I’ll admit Kubo took me by surprise. For a “family” movie, it tells a rather mature story about life and loss. It doesn’t condescend to the younger audience, but neither is it so bloated with parental in-jokes as to become estranged from the target demographic. Imagine Samurai Jack but less weird-for-the-sake-of-weird and done in stop motion animation. Sounds good, right? So what can I possibly have to complain about amid a summer movie season that gave us Batman v. Superman? What ills can I speak of a movie featuring this song…

Shamisen George Harrison is great, but where are all the damn Japanese people? 

Kubo is an aesthetically Japanese movie. The setting is Japanese. The characters are Japanese. The mythology upon which it draws is Japanese.  So why (spoiler alert) does fucking Dirtbag McGee (Matthew McConaughey) voice a character called Hanzo. Hanzo, who has an unbreakable sword. Hanzo, who is almost certainly inspired by the legendary ninja Hittori Hanzo.

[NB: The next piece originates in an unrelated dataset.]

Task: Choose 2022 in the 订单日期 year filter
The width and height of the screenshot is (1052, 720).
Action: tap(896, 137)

Fucking Matthew McGreaseball. Take a shower and drop the hill billy affectation; you do commercials for Lincoln, you unspeakable turd.

Moving swiftly on, Kubo’s mom is voiced by Charlize Theron. Other white people voicing Japanese characters include Ralph Fiennes, Art Parkinson (as Kubo), and Rooney Mara. The only recognizable voice acting from Asian people comes in bit parts: two lines from George Takei, and one line from Cary-Hiroyuki Tagawa.

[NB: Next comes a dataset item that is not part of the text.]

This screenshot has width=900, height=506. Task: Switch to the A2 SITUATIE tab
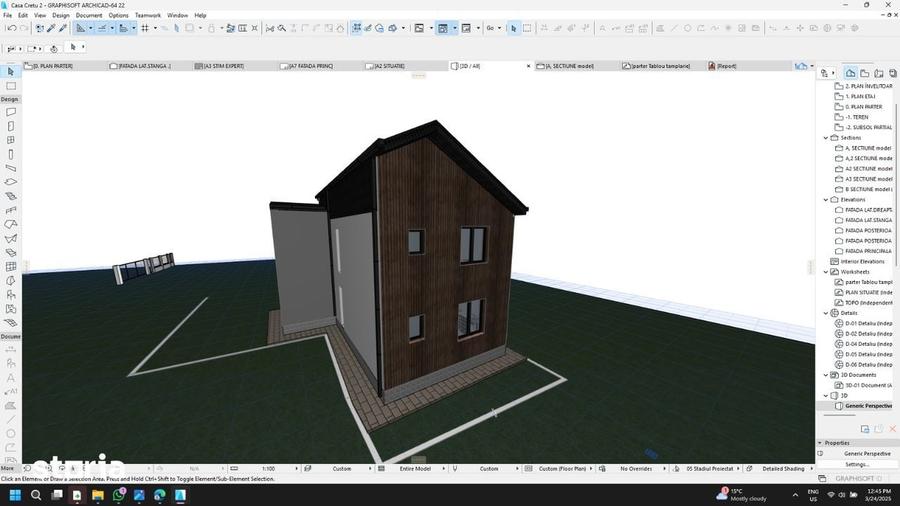[389, 66]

I mean, come on. How hard would it have been to get Ken Wantanabe or Masi Oka to play Hanzo? Why not promote George Takei to the antagonist rather than the bit character who says, “Oh my.” Come on, George.

I suppose the kids watching the movie aren’t going to know the difference between one voice actor or another. Perhaps me and every other obnoxious, self-righteous critic out there is making hay over nothing. Here’s what gets me, though: Kubo is directed by a white guy from Portland. It’s written by two white guys called Chris Butler and Marc Haimes. Are these creatives being intentionally being exploitative of Japanese culture? No. At least, I don’t think so. There’s no white saviour character. There’s no reduction of Japanese people to lazy tropes or stereotypes. On the surface, everything seems above board. But without representation, without recognizing that it doesn’t trust Japanese voice actors to anchor the movie, Kubo has to get filed adjacent to the institutional racism that sees Scarlett Johansson cast as Major Motoko Kusanagi.

So close, Kubo. We almost had white people telling a story set in Japan, featuring Japanese characters, and not making me feel like the entire thing had the stink of colonialism about it. So very close.